The law was used to impose strict curbs on people's day to day lives, including three stay-at-home lockdowns, restrictions on travel and on what businesses could and could not do.

In Wales masks became obligatory in all indoor public places in September 2020.

Powers under public health legislation meant the rules could be imposed quickly, without always having to go to the Senedd for a vote first. Welsh ministers added and removed measures as the Covid situation changed.

Initially the rules were largely the same across the UK, although this changed as England reopened in the summer of 2020, and differences developed between the different nations.

Mr Drakeford's approach to sometimes ease restrictions slower than in England, and to impose restrictions during the first Omicron wave in the autumn, had been criticised by the Welsh Conservatives for being too stringent or for not moving fast enough to lift rules.

But the Welsh government has said it had the public's support for how it managed the regulations.

While the requirement to self-isolate has ended in law, and only LFTs and not PCR tests are now available to the general public, routine contract tracing has continued in Wales.

Under the Welsh government's Covid-19 strategy, it will end in June.

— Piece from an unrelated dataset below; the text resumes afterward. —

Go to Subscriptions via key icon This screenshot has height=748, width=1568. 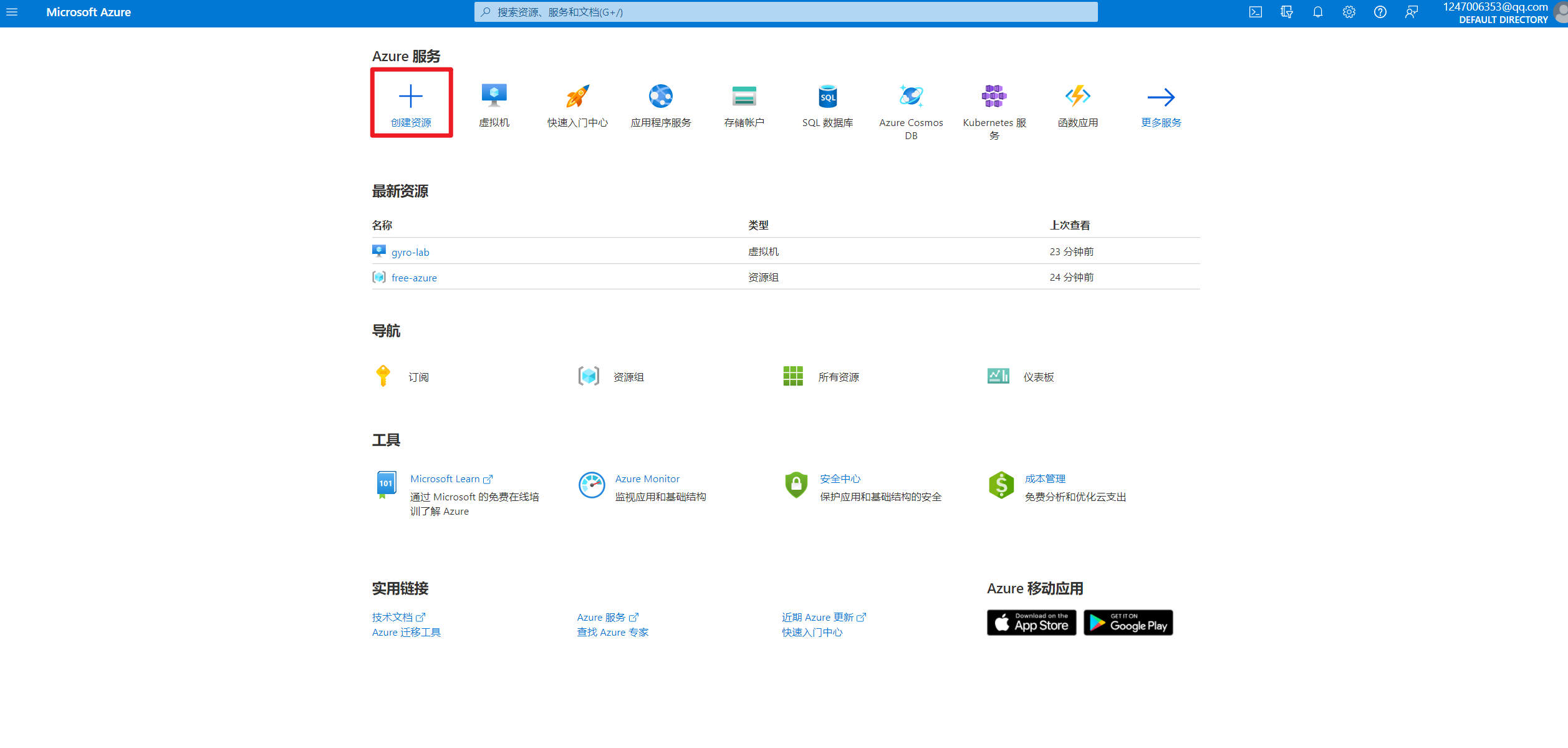(383, 376)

It ended in England on 24 February.

What's happening with lateral flow tests?

In Friday's news conference, Mr Drakeford said Wales has a stock of 90 million lateral flow tests, and a decision is still to be made on whether to offer those stocks for free in the winter.

The decision was whether to keep free tests over the summer - they are due to end at the end of June - or to hold stocks back for the winter, he added.

Discussions are still going on with the UK government to see if further purchases of LTF tests will happen on a UK-wide basis, he said.